Вы смотрели друг на друга через длинный, залитый кровью стол.

– Харрохак, когда ты спала последний раз? – спросил бог.

Ты вложила в свои слова все достоинство Запертой гробницы, холод камня, который откатили от входа, и костей, которые покоились там, и тихой соленой воды, плескавшейся перед белым склепом твоего священного монстра. Ты сказала:

– Шесть дней назад.

Император Девяти домов встал.

Чары, чем бы они ни были, рассеялись с той же скоростью, с какой закатывается белое солнце. Ты обмякла на стуле. Конструкт, весело выбиравшийся из святого долга, рассыпался розовой пылью. Осколок, который ты вела по шейным позвонкам к основанию черепа и мозгу, просто исчез: был уничтожен или удален, ты не поняла. Комок внутренностей Ортуса из Первого дома, раскинувшийся перед ним на столе, растаял в мягком тумане. Воздух вырвался из всех легких разом. Ортус схватился руками за живот.

Император не дал никому времени что-то сделать. Он сказал ровно:

– Ужин окончен. Давайте выйдем из-за стола. Ианта, отведи свою сестру в постель.

Стулья задвигались, раздался хруст дерева и визг плитки.

– Господи… – начал Августин.

– Идите, – сказал бог.

Все вокруг стало нереальным. Ианта, сжав побелевшие губы, стащила тебя со стула. Кожа, которой она касалась, на самом деле была тонкой хрупкой сеткой, охраняющей твою плоть. Плоть состояла из десяти тысяч пауков. Она закинула твою руку себе на плечи, как будто ты была инвалидом. Может, так оно и было. Ноги не гнулись. Самая старшая сестра, заметно позеленевшая и выбиравшая сгустки крови из длинных волос цвета перезрелой розы, тоже встала, но император велел:

– Останься, – и она замерла.

Тебе и в голову не пришло драться с Иантой, пока она уводила тебя прочь. Ты бы покорно пошла на бойню без ошейника или поводка. У тебя за спиной Принц милосердный говорил таким зловещим тоном, какого ты еще не слышала:

– Шесть дней без сна. И она может поднять целого скелета из растворенного костного мозга. И что ты еще пропустила, Мерсиморн?

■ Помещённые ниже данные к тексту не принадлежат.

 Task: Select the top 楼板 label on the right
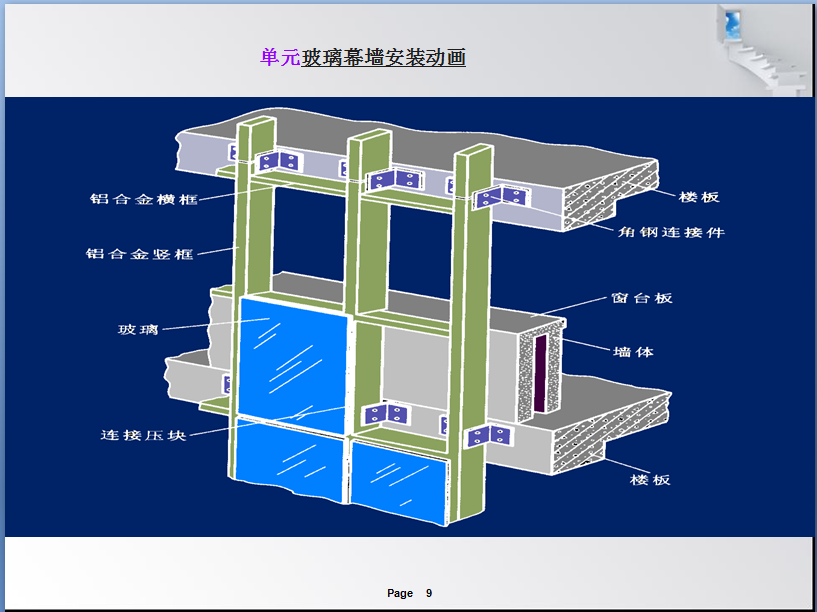pyautogui.click(x=698, y=197)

Ты уже добралась до двери, когда услышала раздраженный ответ:

– Но это безумие! Ей всего девять!

* * *

Святые долга и терпения вышли в коридор. Если бы любой из них решил тебя убить, ты бы ничего не сделала. Ты смотрела на них, хотя Ианта тянула тебя прочь. На Августина, который будто увидел привидение какого-то неприятного человека, и на Ортуса.

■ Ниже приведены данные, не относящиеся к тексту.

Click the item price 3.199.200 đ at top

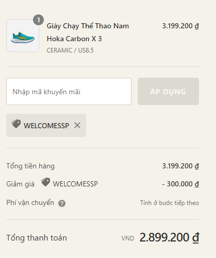coord(180,26)

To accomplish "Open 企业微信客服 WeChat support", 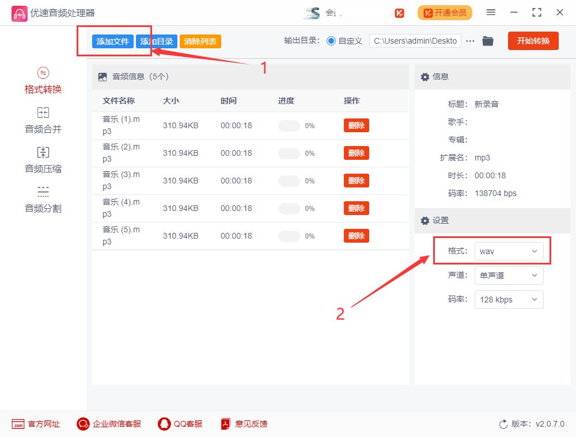I will point(83,424).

Ианта попыталась развернуть тебя, но ты все равно смотрела на святых, пока она тащила тебя по коридору. Ты увидела, как Августин достал сигарету, поджег ее маленькой серебряной зажигалкой, которую носил в нагрудном кармане, и молча протянул своему брату ликтору. Ортус вел себя невозмутимо. На одежде не осталось следов крови. Ни одного обрывка кишки на старой рубашке или перламутровом плаще, свисавшем с плеча. И никаких эмоций на лице: ни удивления, которое чуть раньше приподняло его тяжелые веки, ни гнева, ни даже неудовольствия.

Он посмотрел тебе в глаза. Ты не отвела взгляд.

И святой долга поднял зажженную сигарету, явно салютуя тебе.

26

Как-то днем взгляд Харрохак привлекли дождь, заливающий посадочную площадку, и черные фигуры в тумане. Они стояли на самом краю террасы. Она натянула капюшон поглубже, вышла под дождь – костяные щепки она зажала в кулаке, чтобы они не отсырели от дождя или пота, – и подошла ближе. Одна из черных фигур выступала из серого вонючего тумана, как полуденное солнце из облаков, она была крупна и величественна. Это была Коронабет Тридентариус.

Она смотрела в другую сторону, и буйство ее волос, наполовину забранных в пучок, наполовину промокших насквозь, под дождем казалось темным янтарем. Она не спорила и не кричала. Она была спокойна, как статуя, и бдительна, как сторожевой пес.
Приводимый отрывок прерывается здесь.